II. О НРАВСТВЕННОЙ ФИЛОСОФИИ
(Пояснения к пункту 16)
1. Положению, которое мы отстаиваем в пункте 16, могут быть противопоставлены две вещи:
1) Разве это положение не подлежит полному исключению из всякой просто-напросто естественной этики?
2) То, что мы называем «правильно понимаемой практической философией» или «практической философией, подчиненной богословию,» — разве это не просто-напросто богословие, а вовсе не философия? На эти вопросы мы хотели бы вкратце ответить.
О естественной этике
2. Способ видения, предлагаемый нами, не предусматривает исключения простой естественной этики. Для нас существует естественная нравственность, роль которой совершенно фундаментальная (как это с очевидностью показывает наряду с другими примерами теория естественных добродетелей, которую смог сформулировать только Аристотель [XLII] ). Но эта естественная нравственность не существует отдельно, как истинная наука поведения (равно как без милосердия естественные добродетели не существуют как подлинные добродетели [26] ). Она существует лишь как основа единой нравственной науки, живая оправа, часть живого организма, которая не может существовать — как знание о человеческих деяниях, достаточно полное и in gradu verae scienciae practicae [XLIII] — отделенной от всего этого. Она не может быть изолирована как наука о человеческом поведении, она может быть изолирована лишь путем абстракции как часть этой науки и как набор разрозненных существенно неполных истин, не дающий возможности достичь органического единства, свойственного науке, так же как и правильной и совершенной подготовки, пусть даже нескорой, конкретного акта, который мог бы заметно войти в жизнь.
[XLII]
См.: Аристотель.
– М.: Мысль, 1984.
[26]
Без милосердия человек может обладать не только, например, ложной умеренностью скупца (направленной на имущество), но и подлинной естественно приобретенной умеренностью (направленной на имущество, заработанное честным трудом); однако без милосердия эта подлинная умеренность остается в состоянии предрасположенности (facile mobilis) и не достигает состояния подлинной добродетели (difficile mobilis) (лат.: легко изменяемой; трудно изменяемой).
[XLIII]
В состоянии, соответствующем званию подлинно практической науки; в ранге истинно практической науки (лат.).
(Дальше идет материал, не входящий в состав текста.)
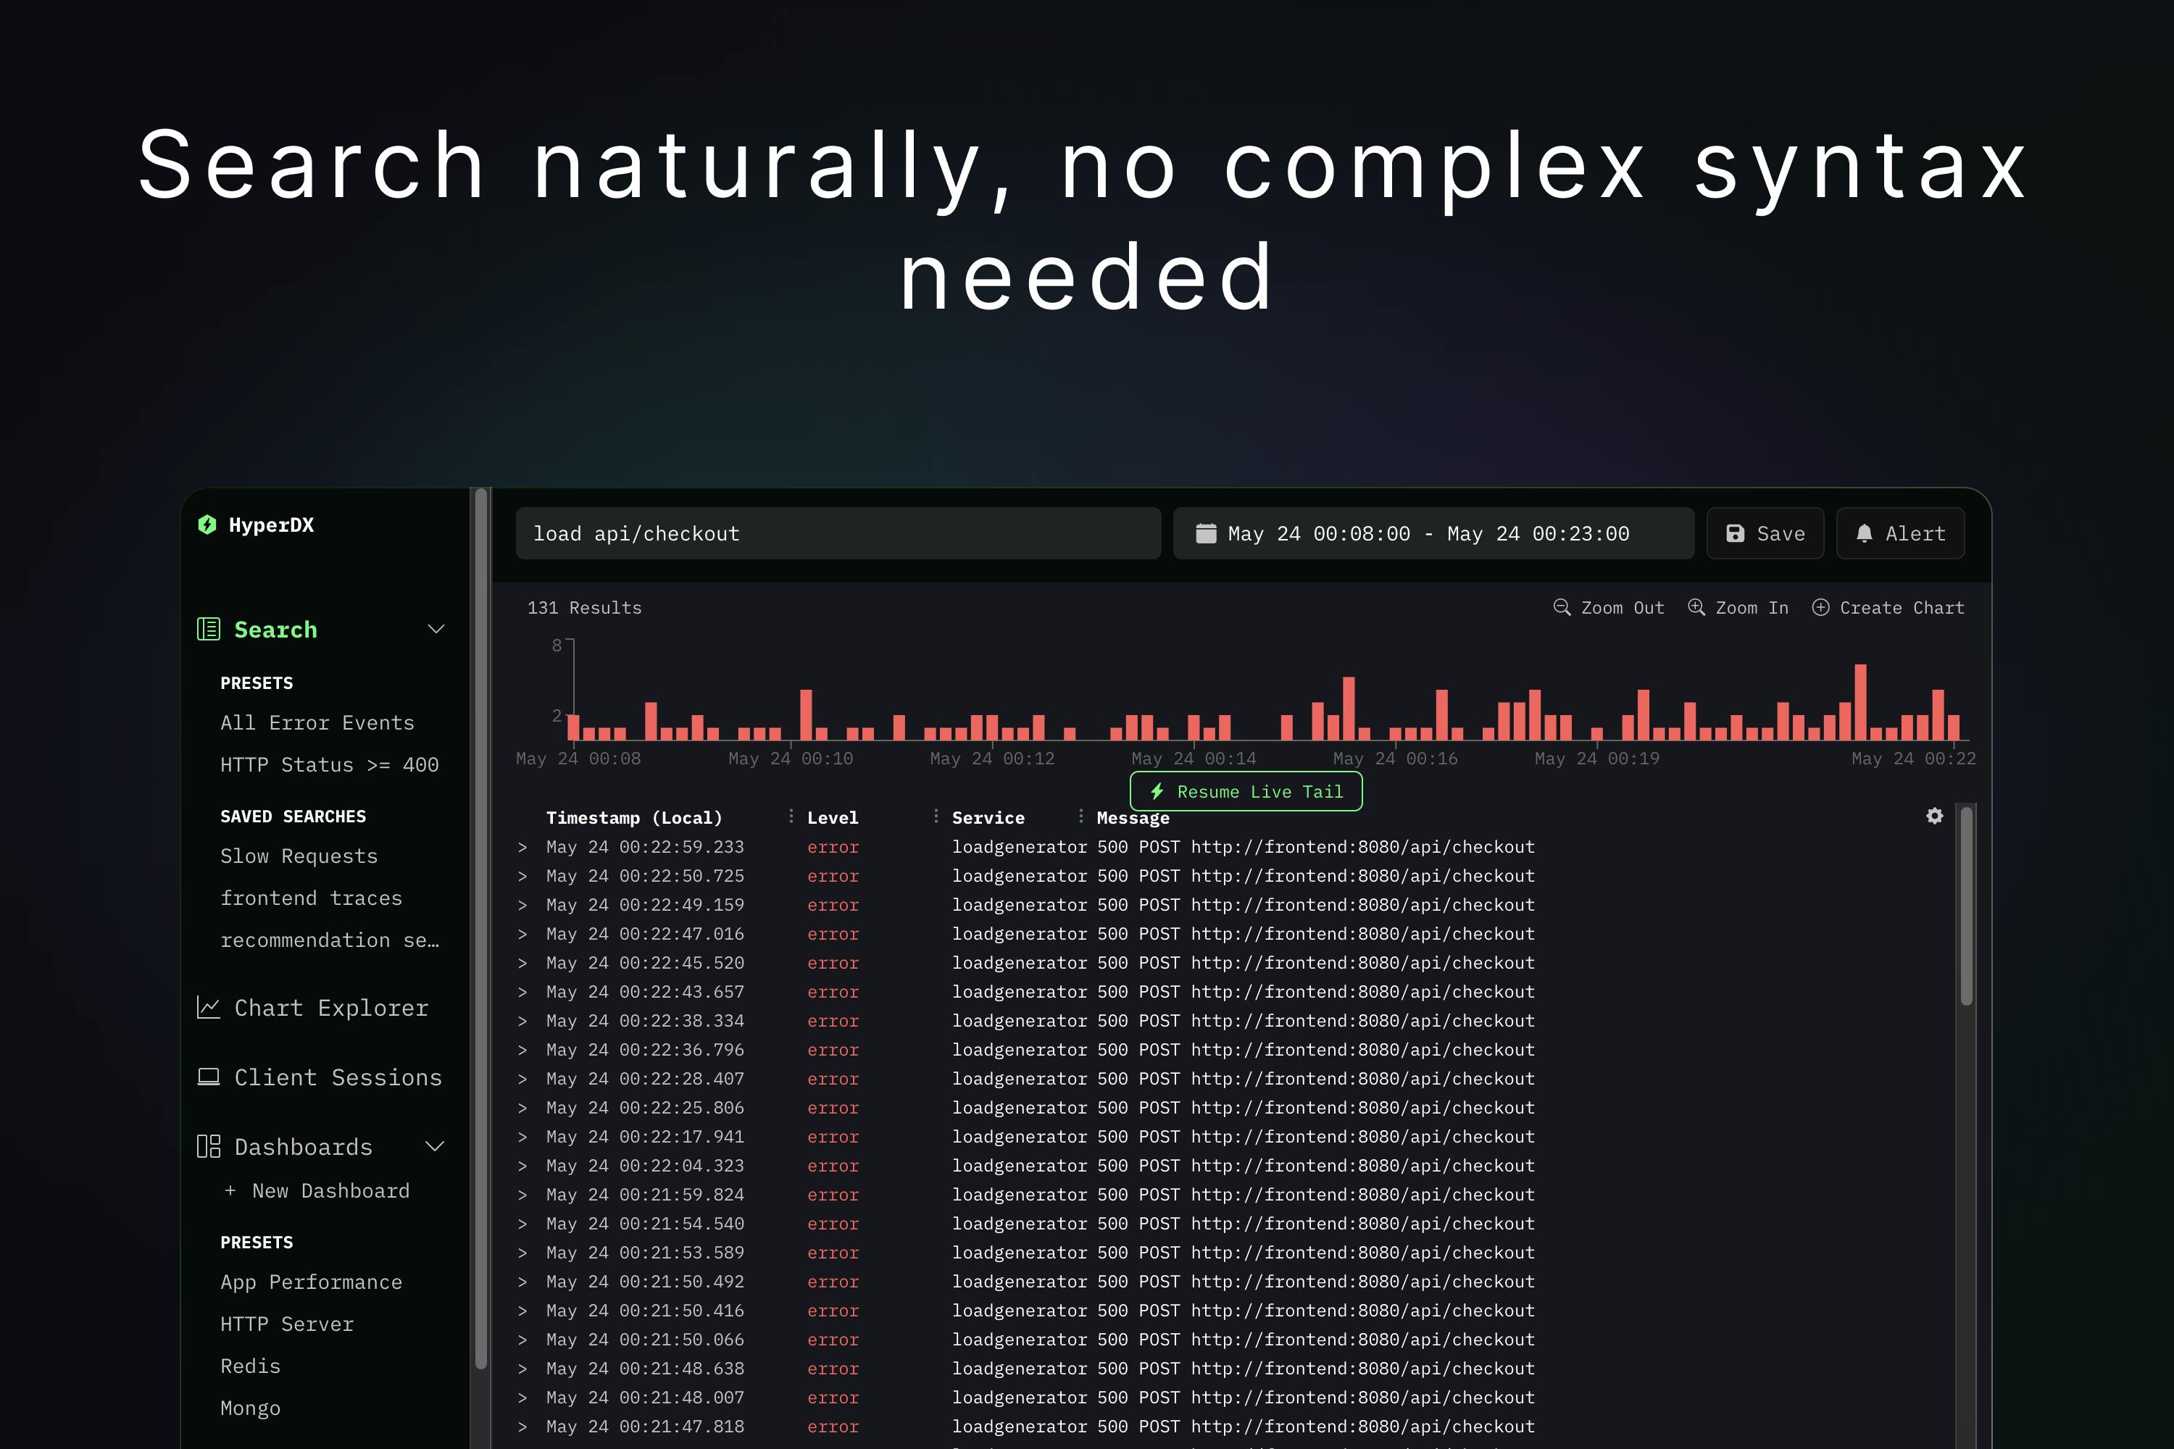Click Resume Live Tail button
This screenshot has height=1449, width=2174.
(x=1246, y=792)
Для этого нехватает двух вещей: знания истинной конечной цели, которой на самом деле предназначен человек, и знания всего комплекса условий его существования. Итак, нравственность — не умозрительная наука, это наука практическая (умозрительно-практическая), которая с самого начала ориентирована на экзистенциальное, на реальное поведение человека. Простая естественная этика как основа учения, составляющего подлинную науку о поведении человека, могла бы быть лишь наукой о поведении человека, предположительно помещенного в чисто природные условия, и условия его существования, определяемые этим положением, не являются точно реализованными и остаются в положении простой возможности, а это значит, что они ускользают от нравственной науки.
3. Совсем иное дело — умозрительное изучение человеческой природы, сущности человека, остающейся той же самой в различных состояниях, к которым эта природа способна (хотя в состоянии падшей природы, даже после того как восстановлена благодатью, она остается «поврежденной», ослабленной в своей свободе и в своей целительной энергии и усиленной другим способом, через союз с другими поражениями, — такова природа святых), и занятие практической наукой о поведении человека в условиях чистой природы.
Мы думаем, что естественная этика не является такой практической наукой. Она была бы, стала бы этой практической наукой (организованная и наполненная по-другому), если бы человек пребывал в состоянии чистой природы. На самом деле она есть совокупность (не полностью и неорганично составленная, поскольку чисто естественная) практических истин или истин о поведении, которые зависят от одного единственного воззрения и от одних единственных требований сущности человека. И потому она существенно неполна [27] , ибо действия совершает не сущность человека, а конкретный человек, который познан как таковой, только если познаны его сущность и условия существования.
[27]
Например, ниже богословских добродетелей и основных врожденных добродетелей располагаются также основные приобретенные добродетели, которые имеют формальный объект и правило, познаваемые естественным путем. Так что приобретенное естественное благоразумие осуществляется в свете принципов естественного разума, практических принципов, воспринимаемых через противопоставление: надо делать добро и избегать зла и т. п.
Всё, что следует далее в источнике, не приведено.